Vehicle emission control systems may be configured to store fuel vapors from fuel tank refueling and diurnal engine operations in a fuel vapor canister, and then purge the stored vapors during a subsequent engine operation. The stored vapors may be routed to engine intake for combustion, further improving fuel economy.
However, engine run time in hybrid vehicles (HEVs) may be limited, thus limiting engine manifold vacuum, which is typically used to draw fresh air through the fuel vapor canister to desorb the stored fuel vapors. Thus, opportunities for purging fuel vapor from the canister may also be limited. Even if purge conditions are met, the conditions may only be held for a short period of time, leading to incomplete purge cycles. This may result in residual fuel vapors stored in the canister for long periods of time. Over the course of a diurnal cycle, the fuel vapors may desorb from the canister and result in increased bleed emissions.
The desorption of fuel vapors from adsorption material is an endothermic reaction. The desorption efficiency may be increased by heating the fuel vapor canister and/or the purge air. However, dedicated canister heaters add manufacturing costs, and provide an additional load on the vehicle battery. Further the adsorption of fuel vapor to adsorption material is an exothermic reaction. Increasing the efficiency of this reaction would require an additional canister cooling element. Heating the canister without subsequent cooling may limit fuel vapor adsorption in situations where a purge event is followed immediately by the venting of the fuel tank.
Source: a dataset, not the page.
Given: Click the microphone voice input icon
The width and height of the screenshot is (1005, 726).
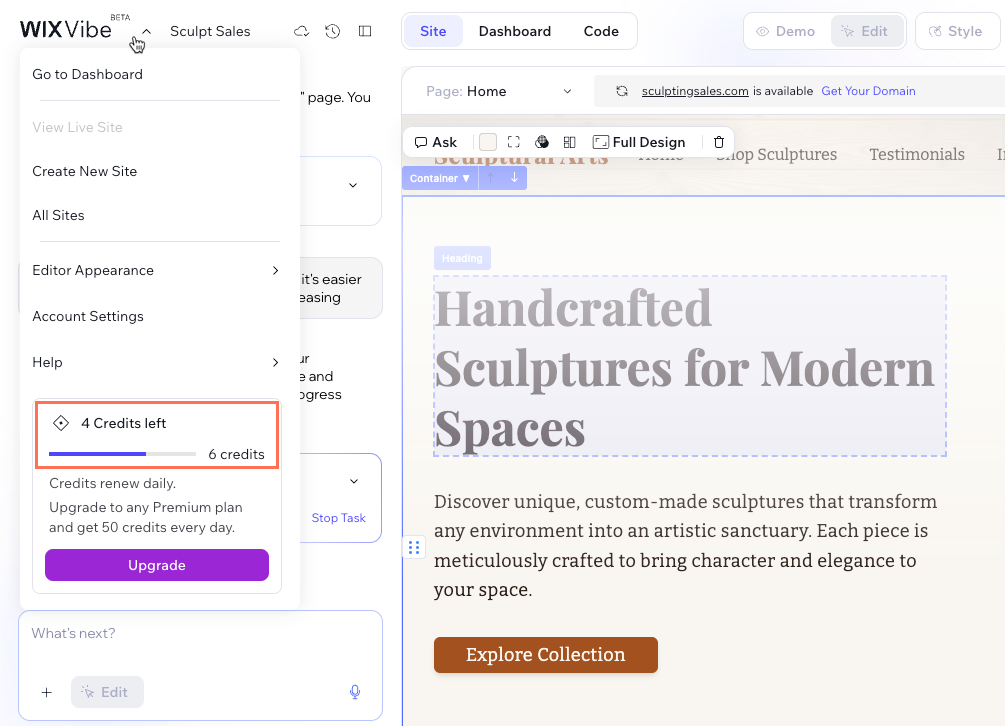Looking at the screenshot, I should [355, 692].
The inventors herein have recognized the above problems, and have developed systems and methods to at least partially address them. In one example, a system for an engine, comprising: a fuel vapor canister coupled to a fuel tank; a thermal jacket comprising a phase-change material, the thermal jacket spatially sheathing the fuel vapor canister; and an engine coolant passage positioned to transfer thermal energy between engine coolant and the phase-change material. In this way, the phase-change material may buffer the temperature of the fuel vapor canister by absorbing heat generated during hydrocarbon adsorption, and returning the heat to the vapor canister during hydrocarbon desorption. By coupling the phase-change material to engine coolant, the thermal capacity of the thermal jacket can be increased, as heated coolant can thus transfer thermal energy to the phase-change material to replace the thermal energy transferred to the canister during hydrocarbon desorption.
In another example, a method for a vehicle, comprising: circulating engine coolant through a thermal jacket comprising a phase-change material, the thermal jacket sheathing a fuel vapor canister; and then purging the fuel vapor canister to an engine intake. In this way, the fuel vapor canister may be heated prior to the purge operation, increasing the efficiency of the purge operation, thus decreasing the quantity of residual fuel vapor in the fuel vapor canister. In this way, bleed emissions may be reduced.
In yet another example, a system for a vehicle, comprising: a fuel tank coupled to a fuel vapor canister; an engine intake coupled to the fuel vapor canister via a canister purge valve; a vent line coupled between the fuel vapor canister and atmosphere via a canister vent valve; a thermal jacket configured to spatially sheath the fuel vapor canister, the thermal jacket comprising: a phase change material; an engine coolant inlet; an engine coolant outlet; and channels routed within the thermal jacket coupling the engine coolant inlet and the engine coolant outlet; and a controller configured with instructions stored in non-transitory memory, that when executed, cause the controller to: circulate engine coolant through the thermal jacket; and open the canister purge valve and the canister vent valve responsive to a temperature of the fuel vapor canister increasing above a temperature threshold. In this way, thermal energy from the engine coolant may be transferred to the phase change material, which in turn may transfer the thermal energy to the fuel vapor canister. This eliminates the need for an additional vapor canister heating element, thereby decreasing manufacturing costs and conserving energy within the engine system.
The above advantages and other advantages, and features of the present description will be readily apparent from the following Detailed Description when taken alone or in connection with the accompanying drawings.
It should be understood that the summary above is provided to introduce in simplified form a selection of concepts that are further described in the detailed description. It is not meant to identify key or essential features of the claimed subject matter, the scope of which is defined uniquely by the claims that follow the detailed description. Furthermore, the claimed subject matter is not limited to implementations that solve any disadvantages noted above or in any part of this disclosure.